The ROS1 gene provides the blueprint for a protein known as a receptor tyrosine kinase. In its normal state, this protein is embedded in the cell membrane and is involved in signaling pathways that regulate processes like cell growth and differentiation. Its exact role is still under investigation, making it an “orphan receptor.”
When the ROS1 gene is altered by a mutation, it can lead to the production of a protein that functions abnormally, driving cells to multiply without control. These alterations are more commonly acquired during a person’s lifetime than inherited from a parent.
The Nature of ROS1 Gene Alterations
The most common and impactful type of change to the ROS1 gene is a structural rearrangement known as a gene fusion. This event occurs when a chromosome breaks apart, and a piece of the ROS1 gene detaches and connects with a fragment of an entirely different gene. This merging creates a new, hybrid gene that is not found in healthy cells.

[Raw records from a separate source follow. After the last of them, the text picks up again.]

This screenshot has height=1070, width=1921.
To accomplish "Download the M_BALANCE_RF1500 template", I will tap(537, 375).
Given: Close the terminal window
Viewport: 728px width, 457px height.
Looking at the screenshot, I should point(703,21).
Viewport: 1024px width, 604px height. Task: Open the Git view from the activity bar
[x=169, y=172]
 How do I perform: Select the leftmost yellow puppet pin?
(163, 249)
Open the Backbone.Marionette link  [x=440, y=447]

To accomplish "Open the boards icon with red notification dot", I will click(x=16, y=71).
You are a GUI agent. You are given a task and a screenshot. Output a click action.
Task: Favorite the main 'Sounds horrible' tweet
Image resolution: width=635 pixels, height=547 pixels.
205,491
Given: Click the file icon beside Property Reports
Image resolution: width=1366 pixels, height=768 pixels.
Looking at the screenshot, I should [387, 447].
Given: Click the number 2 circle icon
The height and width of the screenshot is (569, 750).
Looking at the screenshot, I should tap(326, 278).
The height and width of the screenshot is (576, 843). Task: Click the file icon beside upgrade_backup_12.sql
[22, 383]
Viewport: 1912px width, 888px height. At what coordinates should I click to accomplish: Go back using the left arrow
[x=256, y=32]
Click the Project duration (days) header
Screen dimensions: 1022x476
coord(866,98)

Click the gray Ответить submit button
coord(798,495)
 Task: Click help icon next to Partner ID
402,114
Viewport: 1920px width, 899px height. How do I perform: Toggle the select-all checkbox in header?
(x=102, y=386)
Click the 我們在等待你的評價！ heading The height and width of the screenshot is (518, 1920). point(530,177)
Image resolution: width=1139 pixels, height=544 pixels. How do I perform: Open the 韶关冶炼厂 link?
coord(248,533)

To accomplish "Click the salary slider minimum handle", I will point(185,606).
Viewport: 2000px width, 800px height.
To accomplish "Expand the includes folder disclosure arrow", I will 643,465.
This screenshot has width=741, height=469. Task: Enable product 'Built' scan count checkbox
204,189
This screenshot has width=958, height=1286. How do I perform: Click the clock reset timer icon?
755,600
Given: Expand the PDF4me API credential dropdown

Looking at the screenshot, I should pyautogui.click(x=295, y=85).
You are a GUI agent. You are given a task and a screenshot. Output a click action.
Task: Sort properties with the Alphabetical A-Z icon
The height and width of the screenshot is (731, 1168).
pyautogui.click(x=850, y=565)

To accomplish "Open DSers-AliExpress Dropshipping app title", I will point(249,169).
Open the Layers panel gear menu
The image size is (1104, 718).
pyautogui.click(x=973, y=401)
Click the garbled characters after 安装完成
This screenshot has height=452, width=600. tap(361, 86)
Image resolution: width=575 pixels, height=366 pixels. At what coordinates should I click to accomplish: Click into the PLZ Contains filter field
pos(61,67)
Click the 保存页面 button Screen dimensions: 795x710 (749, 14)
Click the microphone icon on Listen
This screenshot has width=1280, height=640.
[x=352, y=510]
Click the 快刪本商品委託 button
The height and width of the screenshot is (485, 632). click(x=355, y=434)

This newly formed fusion gene produces a permanently activated ROS1 fusion protein. Normally, the ROS1 protein requires a specific signal to switch on and tell the cell to grow. The fusion protein, however, is constantly in the “on” position, bypassing the need for this external signal and instructing the cell to grow and divide uncontrollably.
While fusions are the primary type of ROS1 alteration linked to cancer, other, less frequent changes can also occur. These include point mutations, which are small-scale changes to the DNA sequence, and gene amplifications, where multiple copies of the ROS1 gene are created. These alterations can also contribute to abnormal cell behavior.
ROS1’s Role in Cancer Development
ROS1 alterations are most prominently associated with a specific type of lung cancer called non-small cell lung cancer (NSCLC), particularly the adenocarcinoma subtype. These genetic changes are identified in approximately 1% to 2% of all NSCLC cases. Patients with ROS1-positive NSCLC tend to be younger than the average lung cancer patient and often have little to no history of smoking.
This uncontrolled growth leads to the formation of tumors. Beyond NSCLC, ROS1 fusions have been found in a variety of other cancers, although less frequently. These include glioblastoma (a type of brain cancer), cholangiocarcinoma (bile duct cancer), ovarian cancer, and gastric cancer.
Identifying ROS1 Gene Changes
Detecting ROS1 gene alterations is a standard part of the diagnostic process for certain cancers, especially NSCLC, as the results directly influence treatment decisions. A tissue sample is obtained from the tumor through a biopsy. If a tissue biopsy is not feasible, a liquid biopsy may be used to look for tumor DNA in the blood.
One common technique is Fluorescence In Situ Hybridization (FISH), which uses fluorescent probes that bind to specific parts of the ROS1 gene. This allows scientists to visualize the gene under a microscope and see if it has been rearranged or fused with another gene.
Another method is Immunohistochemistry (IHC), which detects the presence of the abnormal ROS1 protein in tumor tissue, as an overabundance of this protein can indicate an underlying gene fusion. The most comprehensive approach is Next-Generation Sequencing (NGS), a technology that reads the precise sequence of a tumor’s DNA. NGS can identify all types of ROS1 alterations and often tests for many genetic biomarkers at once.
Treatment Strategies for ROS1-Driven Cancers
The discovery of ROS1 alterations led to targeted therapies, a significant advancement over chemotherapy. Unlike chemotherapy, targeted drugs are designed to specifically block the abnormal ROS1 protein driving the cancer’s growth. These ROS1 inhibitors can be highly effective at managing the disease.
Several ROS1 inhibitors have been approved by the U.S. Food and Drug Administration (FDA). Crizotinib was one of the first successful inhibitors, followed by newer agents like entrectinib and lorlatinib, which have shown improved efficacy and ability to treat cancer that has spread to the brain. More recently, repotrectinib has been developed to be effective against a broader range of ROS1 fusions and to overcome resistance.
Over time, cancer cells can develop new mutations that make them resistant to a ROS1 inhibitor, causing the drug to stop working. A doctor may then perform another biopsy to check for new mutations and switch the patient to a different inhibitor or explore other treatment options.